Omelie

Omelia del 13 marzo 2016 - QUARESIMA V (Anno C)

 

Dice Dio per bocca del grande Isaia: “Ecco io faccio una cosa nuova: proprio ora germoglia, non ve ne accorgete?”. Al tempo di Isaia, la cosa assolutamente nuova e da anni invocata, era la liberazione dalla schiavitù babilonese, con quanto comportava. Ma c’è schiavitù e schiavitù. Anche oggi, forse più di sempre, attorno a noi ci sono popoli, continenti interi che conoscono le peggiori schiavitù, imposte con le ideologie, con le armi, spesso, in modo assolutamente blasfemo, dichiarandole come “volontà di Dio”.

Quello che Isaia riceve dal vero Dio e predica agli schiavi è tutt’altro che una nuova schiavitù. Come intendere, allora, quella ‘cosa nuova’ promessa e realizzata da Dio, il vero e unico Dio, il nostro Dio?
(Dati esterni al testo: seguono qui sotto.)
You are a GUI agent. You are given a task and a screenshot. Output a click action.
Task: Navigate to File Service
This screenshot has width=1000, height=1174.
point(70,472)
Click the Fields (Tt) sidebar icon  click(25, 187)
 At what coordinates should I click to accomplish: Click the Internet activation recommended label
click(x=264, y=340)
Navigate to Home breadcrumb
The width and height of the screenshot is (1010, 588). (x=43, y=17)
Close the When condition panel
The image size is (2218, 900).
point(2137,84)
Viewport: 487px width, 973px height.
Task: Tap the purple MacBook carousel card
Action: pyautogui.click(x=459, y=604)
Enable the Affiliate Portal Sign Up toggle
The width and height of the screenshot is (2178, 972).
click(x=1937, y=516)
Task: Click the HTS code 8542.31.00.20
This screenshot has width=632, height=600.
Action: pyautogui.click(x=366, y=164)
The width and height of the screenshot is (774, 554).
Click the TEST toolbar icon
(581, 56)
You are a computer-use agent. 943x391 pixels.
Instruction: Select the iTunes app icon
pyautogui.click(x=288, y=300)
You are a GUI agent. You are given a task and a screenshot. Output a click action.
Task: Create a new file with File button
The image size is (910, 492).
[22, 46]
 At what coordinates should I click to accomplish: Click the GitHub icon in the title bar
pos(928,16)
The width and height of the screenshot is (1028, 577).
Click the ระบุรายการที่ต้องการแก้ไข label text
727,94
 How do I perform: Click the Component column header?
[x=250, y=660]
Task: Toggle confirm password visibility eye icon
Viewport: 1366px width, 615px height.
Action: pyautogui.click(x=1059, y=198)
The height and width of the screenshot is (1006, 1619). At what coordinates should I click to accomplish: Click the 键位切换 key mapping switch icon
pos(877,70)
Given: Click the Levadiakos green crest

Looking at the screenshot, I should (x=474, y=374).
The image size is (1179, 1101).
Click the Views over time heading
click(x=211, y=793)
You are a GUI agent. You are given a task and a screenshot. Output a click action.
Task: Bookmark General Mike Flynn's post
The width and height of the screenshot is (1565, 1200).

La “cosa nuova” promessa da Dio va intesa, non come la libertà di fare ciò che più ci pare e piace, ma quale riconquista di tutto ciò che è universalmente buono, giusto, bello, condivisibile, che parte da Dio e porta a Dio. Libertà, non fondata su nascosti egoismi o secondi fini, capaci di servirsi anche della religione.

Libertà che apre la strada che da Dio scende a noi e chiede a noi di rispondere liberamente, non con una babele di piccoli e grandi egoismi, ma con una civiltà illuminata e nutrita dall’amore vero, rigoroso ed esigente, verso Dio, verso il prossimo, verso noi stessi.

Facciamo nostra la promessa divina al popolo in schiavitù. Ognuno di noi si chieda, alla luce della vera e unica Luce, che non ammette nascoste bugie: “Cosa devo fare, io, qui, ora, nel cammino alla Pasqua, all’insegna del tempo santo della misericordia, per permettere a Dio, il Dio di Gesù Cristo, a Cristo, vero Dio, di fare quella ‘cosa nuova?”

Io non posso dire a ciascuno di voi quello che urge fare. Ognuno di noi conosce se stesso. Diventi, quindi, il primo sacerdote della propria coscienza. 

Raggiunta una presa di coscienza del nostro IO, passiamo al secondo stadio della nostra spiritualità quaresimale. Facciamoci interrogare dalla Parola di Dio, depositata entro la nostra coscienza dal sacramento del battesimo, ma spesso ignorata dalla nostra indolenza profetica.

Se la coscienza individuale non riesce a rispondere a tutti gli interrogativi, allora pellegriniamo ai piedi di qualche ministro della Parola e dei Sacramenti. Dopo un breve colloquio, potremo liberare la nostra strada dal buio e trovarci seduti alla tavola del Re. Il padrone di casa, dopo averti lavato i piedi, ti dirà: “Sei mio commensale”. Un padre gode molto di più nel dare che nel chiedere”. Quel misterioso e potente “io ti assolvo” detto anche dal più insignificante dei preti, apre le potenze celesti e sbarra le porte degli inferi. 

Cosa ci dice Maria, mater misericordiae, con i metodi che lei sola conosce e può usare?  Come fossimo i suoi figli prediletti, ci direbbe: “Fate quello che Egli (Gesù) vi dirà”. E Lui, obbediente alla mamma, ci dirà: “Nessuno di voi è senza peccati! Non condannate! Piuttosto, riempite di misericordia i vostri cuori!”.